Laila’s gaze hardened.



Daz Nestor laughed. “That was a joke, of course. Even I don’t have license to execute citizens without reason but believe me, if I need to, I can find one. Remember that.”



“Are we done here?” Laila asked. “You’ve made your point and you now know where I stand. Was there anything else?”



“No.” Daz Nestor stood. “Nothing else. For now. I just wanted to meet you in person. You brother has such high hopes for you, after all.” Her broad smile didn’t quite reach her eyes.



They turned to leave. At the doorway, Daz Nestor stopped and turns briefly. “Rejoice, Laila,” she urged. “Your brother’s most important dream is about to come true. It won’t be long now, until Hegira falls into our hands.”

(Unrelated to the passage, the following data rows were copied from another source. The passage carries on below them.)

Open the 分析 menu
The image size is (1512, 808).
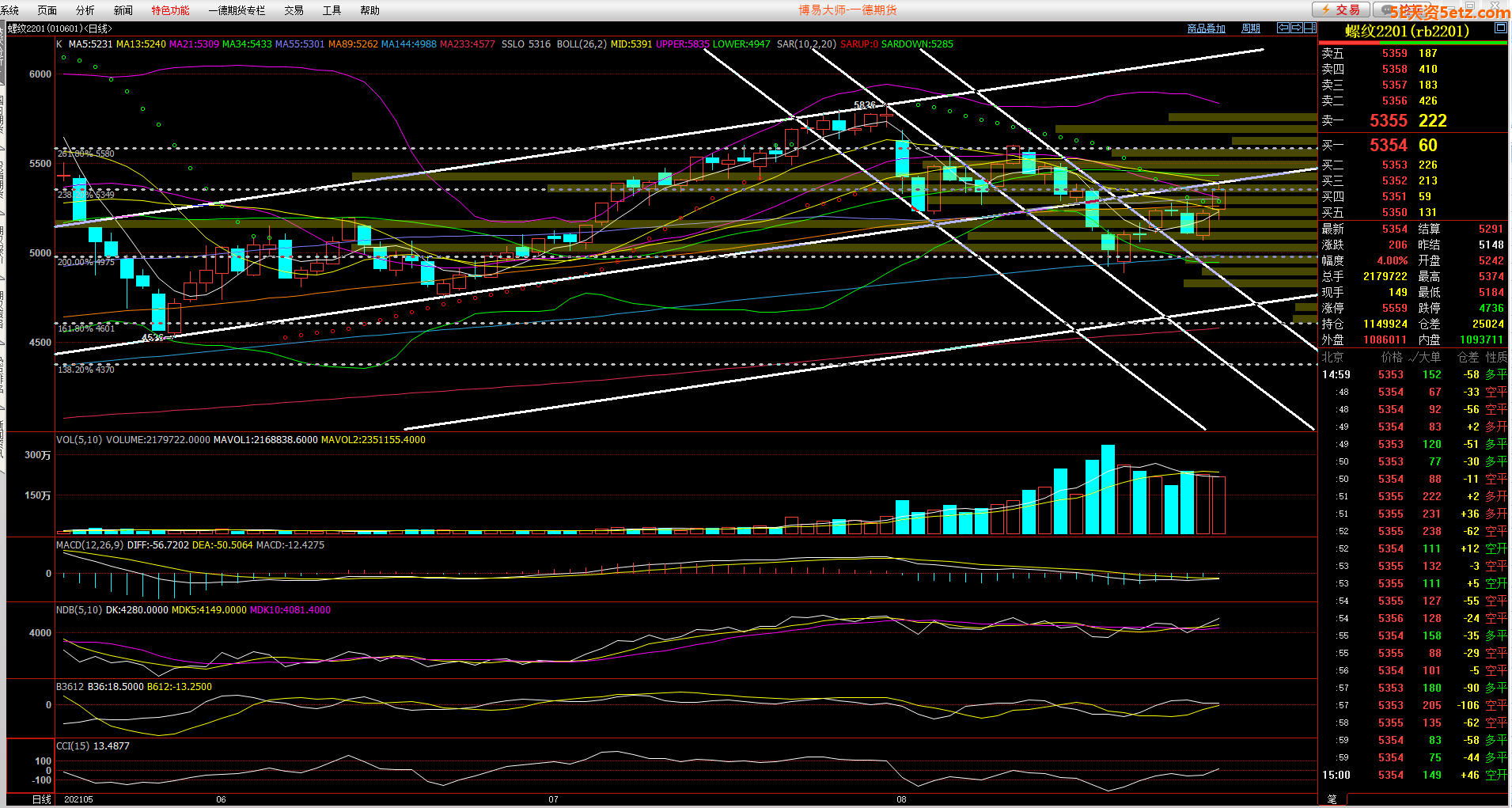coord(85,10)
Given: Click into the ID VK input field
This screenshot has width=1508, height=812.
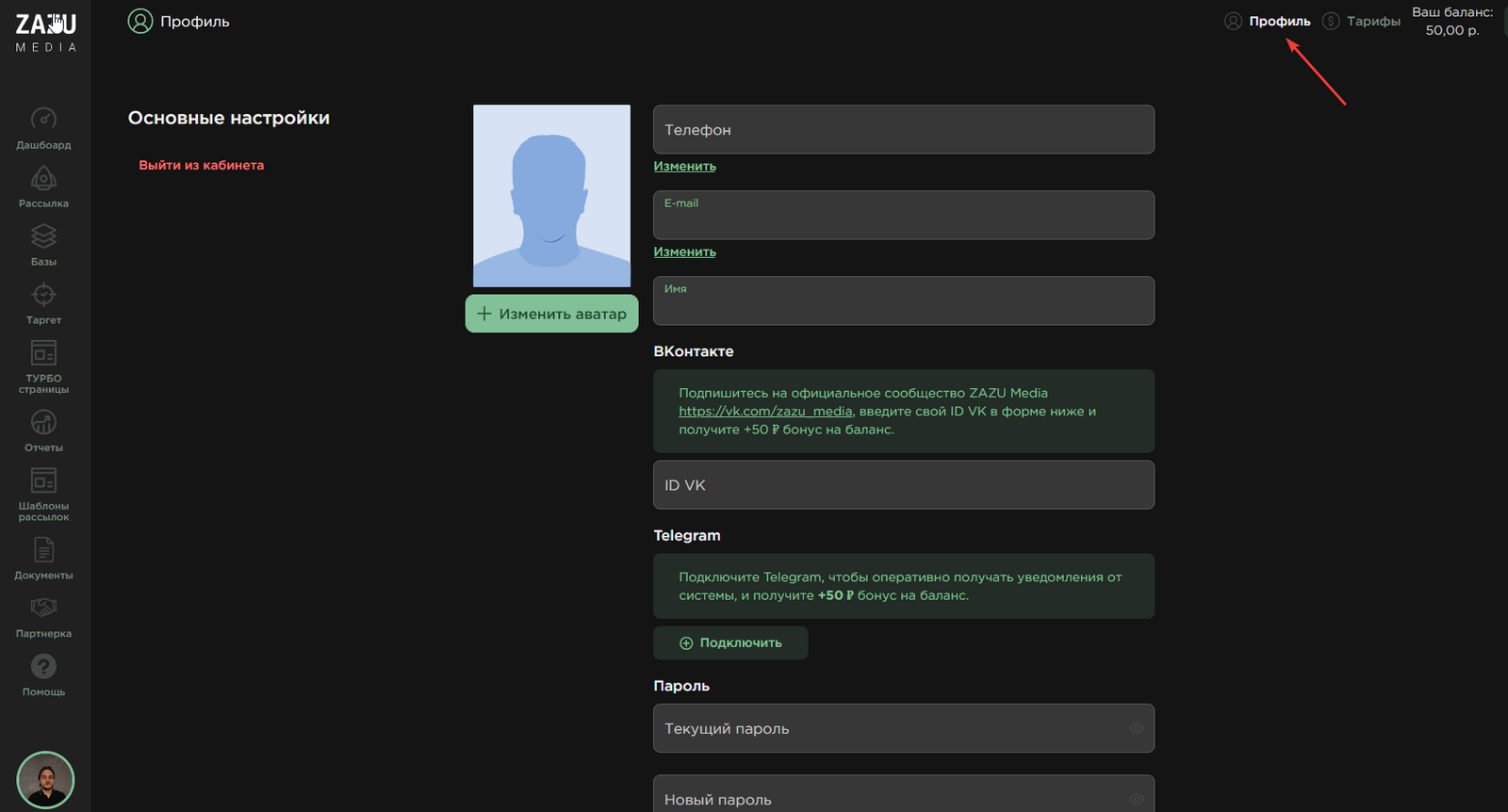Looking at the screenshot, I should pos(903,485).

Laila stared after her wordlessly. She curled her trembling fingers into tight fists. Closed her eyes. This was what she got for letting her guard down. This is what she got. She swallowed hard. She swallowed it down, all of her desperation and frustration swelling up and threatening to overflow. This was hardly the time to lose it, hardly the time to be weak.



Still trembling, Laila shoved the covers aside and stood there frowning at the empty doorway. She remembered tossing her clothes somewhere in that general direction last night before tumbling into bed. Where were they now?



“Tsanza?” She called out. “Tsanza!”



No answer came.



Her nearly knee-high boots had been left by the bed. Laila sat back down and hauled them on. At the center of the room was a metal staircase that lead down to the living area of Tsanza’s dwelling. Laila slipped down the staircase, wearing nothing but her underwear and boots.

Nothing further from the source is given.